Fig. 3: S2-targeting VHHs inhibit spike-mediated membrane fusion.

a Binding of hACE2-muFc to coated recombinant 2P-stabilized spike proteins in the presence of a dilution series of R3DC23, GBP (negative control), VHH72_S56A and CB6 (positive controls), measured in ELISA (mean (N = 2) OD₄₅₀ signal). b Anti-S1 Western blot analysis of the growth medium (SN) and cell lysates (LYS) of HEK293T cells expressing the SARS-CoV-2 D614G spike protein (HEK S (D614G)) or not (HEK EV) incubated for 30 min with the indicated VHHs, CB6 (positive control), S309 and GBP (negative controls). Arrowheads at the right indicate cell-associated uncleaved spike and the S1 spike subunit. c Binding of hACE2-muFc to cell surface-expressed spike in the presence of R3DC23, VHH72_S56A and GBP (N = 2 samples).

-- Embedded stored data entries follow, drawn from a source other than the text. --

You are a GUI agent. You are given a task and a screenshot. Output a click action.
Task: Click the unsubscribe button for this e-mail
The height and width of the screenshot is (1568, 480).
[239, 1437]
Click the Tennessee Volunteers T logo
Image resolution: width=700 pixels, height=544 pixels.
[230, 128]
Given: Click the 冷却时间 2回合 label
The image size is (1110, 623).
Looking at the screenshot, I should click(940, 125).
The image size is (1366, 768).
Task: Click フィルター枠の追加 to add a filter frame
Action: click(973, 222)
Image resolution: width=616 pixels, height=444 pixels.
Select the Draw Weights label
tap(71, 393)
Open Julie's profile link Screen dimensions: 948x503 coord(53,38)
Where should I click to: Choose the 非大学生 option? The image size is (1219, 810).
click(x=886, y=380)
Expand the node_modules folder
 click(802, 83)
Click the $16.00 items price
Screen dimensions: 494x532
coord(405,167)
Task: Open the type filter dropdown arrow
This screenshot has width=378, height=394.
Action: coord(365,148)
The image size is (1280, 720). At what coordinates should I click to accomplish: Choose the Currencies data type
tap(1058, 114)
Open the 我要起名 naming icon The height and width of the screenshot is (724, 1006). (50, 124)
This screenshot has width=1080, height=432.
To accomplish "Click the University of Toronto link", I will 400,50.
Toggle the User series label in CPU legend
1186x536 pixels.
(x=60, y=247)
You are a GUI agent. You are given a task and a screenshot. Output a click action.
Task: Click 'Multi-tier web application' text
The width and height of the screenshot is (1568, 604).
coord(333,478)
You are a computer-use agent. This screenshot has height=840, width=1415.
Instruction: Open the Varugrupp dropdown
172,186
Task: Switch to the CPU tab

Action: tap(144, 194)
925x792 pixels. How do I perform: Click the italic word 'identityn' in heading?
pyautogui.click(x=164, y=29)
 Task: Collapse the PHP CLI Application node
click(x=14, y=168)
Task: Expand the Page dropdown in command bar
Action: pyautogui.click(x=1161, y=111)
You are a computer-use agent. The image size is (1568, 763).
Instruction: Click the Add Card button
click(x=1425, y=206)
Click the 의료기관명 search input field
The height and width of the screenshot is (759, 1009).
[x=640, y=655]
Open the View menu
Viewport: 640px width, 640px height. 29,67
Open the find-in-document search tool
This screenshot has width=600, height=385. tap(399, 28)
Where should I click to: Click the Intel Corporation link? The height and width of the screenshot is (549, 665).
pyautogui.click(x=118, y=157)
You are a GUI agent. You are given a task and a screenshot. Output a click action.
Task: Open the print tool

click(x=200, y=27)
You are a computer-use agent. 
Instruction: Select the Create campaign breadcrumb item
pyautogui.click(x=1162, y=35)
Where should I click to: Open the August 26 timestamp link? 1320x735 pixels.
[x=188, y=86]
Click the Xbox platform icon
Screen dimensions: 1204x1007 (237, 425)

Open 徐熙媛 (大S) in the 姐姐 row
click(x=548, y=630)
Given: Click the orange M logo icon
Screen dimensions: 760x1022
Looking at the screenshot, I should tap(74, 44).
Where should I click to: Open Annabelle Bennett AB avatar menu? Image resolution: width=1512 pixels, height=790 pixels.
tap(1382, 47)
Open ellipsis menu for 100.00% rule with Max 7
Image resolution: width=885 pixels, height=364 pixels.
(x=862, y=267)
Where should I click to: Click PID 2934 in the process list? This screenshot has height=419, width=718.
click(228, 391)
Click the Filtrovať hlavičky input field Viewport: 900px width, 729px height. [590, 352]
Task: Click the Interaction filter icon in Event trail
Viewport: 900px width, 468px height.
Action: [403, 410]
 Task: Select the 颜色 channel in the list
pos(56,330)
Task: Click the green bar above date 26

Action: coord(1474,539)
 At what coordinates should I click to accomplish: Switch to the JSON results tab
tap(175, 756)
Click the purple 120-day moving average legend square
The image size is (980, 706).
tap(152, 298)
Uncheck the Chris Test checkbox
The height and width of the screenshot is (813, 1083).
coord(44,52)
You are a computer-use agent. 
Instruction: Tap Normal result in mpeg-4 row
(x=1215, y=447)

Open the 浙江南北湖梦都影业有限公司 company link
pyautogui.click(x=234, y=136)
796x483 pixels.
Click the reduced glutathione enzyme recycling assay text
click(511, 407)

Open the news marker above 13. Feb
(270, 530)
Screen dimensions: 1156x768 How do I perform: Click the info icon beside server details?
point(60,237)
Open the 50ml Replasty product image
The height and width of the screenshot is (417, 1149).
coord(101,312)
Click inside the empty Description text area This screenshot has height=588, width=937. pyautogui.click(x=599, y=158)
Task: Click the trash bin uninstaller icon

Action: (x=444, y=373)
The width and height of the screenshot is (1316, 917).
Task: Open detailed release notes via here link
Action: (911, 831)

Lower dotted line: ACE2-muFc binding to cells that do not express spike, upper dotted line: ACE2-muFc binding to spike-expressing cells in the absence of antibody. d GFP expression of Vero E6 cells that were treated with PBS, GBP, palivizumab (negative controls), R3DC23 or huR3DC23-Fc 4 h after co-transfection of a GFP and a spike expression vector. Scale bar: 250 μm. e Syncytia formation by spike-expressing cells in the presence of R3DC23, GBP or VHH55 (negative control) with live cell imaging. Mean ± SD (N = 3 wells) GFP-positive area of wells is shown. f ACE2-independent spike-mediated syncytia formation, as measured by GFP reconstitution of split GFP. HEK293T cells, co-transfected with a spike and a GFP1-10 expression plasmid, were stimulated with CB6 (20 µg/mL) or PBS, followed by treatment with R3DC23, GBP or S309 and added to HEK293T cells that were transfected with a GFP11 expression plasmid in a 96 well plate. Median (line) and individual (dots) fluorescence intensity (N = 4 wells) is shown. g Syncytia formation of VeroE6/TMPRSS2 cells infected with GFP-expressing replication-competent VSV pseudotyped with SARS-CoV-2 spikes, in the presence of a dilution series of R3DC23, huR3DC23-Fc, GBP or S309. Mean (N = 2) GFP fluorescence of infected wells is shown, images: GFP fluorescence of the indicated samples at 40 h post-infection. Source data are provided as a source data file.